While XRP and Ripple are intrinsically linked, it’s important to note that they operate as two distinct entities. Ripple is a fintech company that builds global payment solutions while XRP is an independent digital asset that can be used for microtransactions, remittance and online payments.
The original founders pre-mined (created before the project’s launch) one hundred billion XRP tokens in 2012. Ripple retained 80 billion tokens to fund future operations and development, whilst the founders divided the remaining XRP between them.
Unlike bitcoin and other mined cryptocurrencies, where new coins enter the market in the form of block rewards, XRP enters circulation whenever Ripple decides to sell coins from its pre-mined stash on the secondary market.
In 2017, the company transferred 55 billion of its 80 billion XRP tokens into an escrow account from which it could sell a maximum of one billion tokens a month on the secondary market. This was done to improve the transparency and predictability of XRP being sold by Ripple.
At the end of each selling period, unsold tokens are returned to escrow and re-distributed at a later selling period. Over the last 32 months, 32 billion XRP has been released from escrow. However, 25.8 billion has been returned.
As of April 8, 2021, the escrow account holds 47.8 billion XRP tokens
How XRP works
Ripple developed the XRP ledger to facilitate cross-border payments between banks around the world. The ledger is a permissionless network of peer-to-peer servers that powers XRP operations.
XRP is the native token and is intended to act as a “bridge” between hard-to-match fiat currencies. So if, for example, there are no market makers on the network willing to trade shekels for shillings, one can sell the former for XRP and then use it to buy the latter.
The XRP ledger uses the Ripple Consensus Algorithm, which differs from proof-of-work and proof-of-stake mechanisms in that network participants are known and trusted by other participants. Unlike miners, they are not rewarded for securing the network. Once validators agree, a new block – a “ledger version” – is created and validated. The block’s content cannot be changed. This allows servers in the network to store a complete history of the ledger state.
XRP is also used to provide on-demand liquidity (ODL) for Ripple’s flagship RippleNet service – a global payments network of financial institutions that was originally three separate products prior to 2019: xCurrent ( a real-time settlement solution), xRapid (a liquidity solution) and xVia (a payment API.)
ODL is simply the process of exchanging one fiat currency, say U.S. dollars, for XRP tokens, sending those tokens to a receiving account who then exchanges the XRP for their local fiat currency, say, Philippine Pesos. Unlike fiat currencies that can take days to send, XRP transactions usually take around 3 seconds. Not only is this significantly faster but it also dramatically reduces any exchange rate slippage.
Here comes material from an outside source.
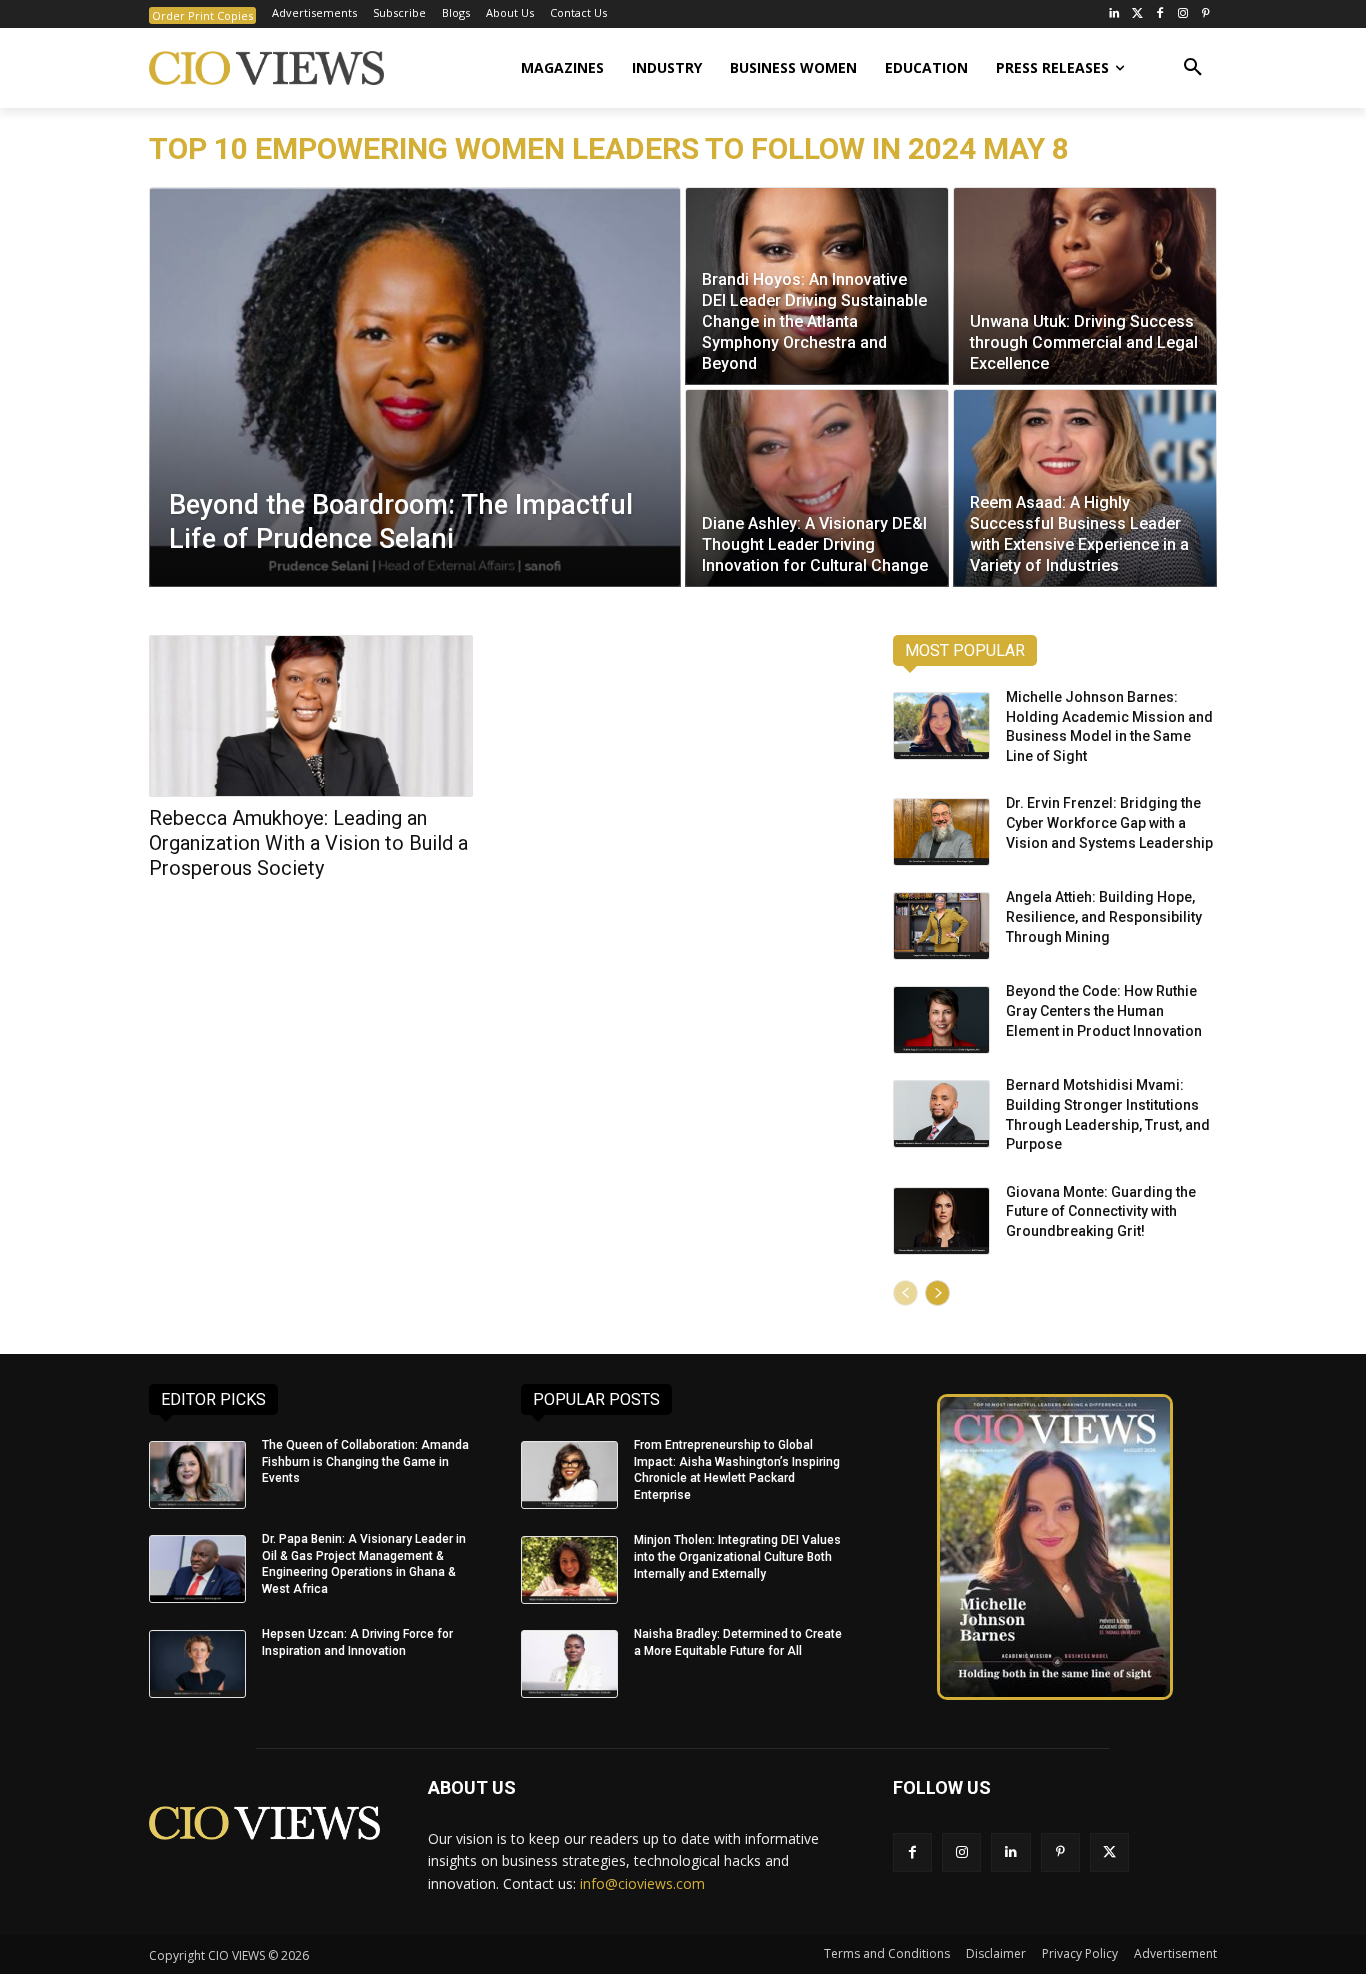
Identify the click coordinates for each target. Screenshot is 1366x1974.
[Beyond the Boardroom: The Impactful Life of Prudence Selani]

According to Ripple’s XRP documentation, the ledger settles payments in under five seconds and can handle over 1,500 transactions per second. A small amount of XRP – about 10 drops (a unit of XRP) worth 0.00001 XRP – is destroyed to cover transaction fees. The transaction cost is designed to increase along with the load of the network to disincentivize using the network during busy periods. All XRP transactions are executed and settled on the ledger.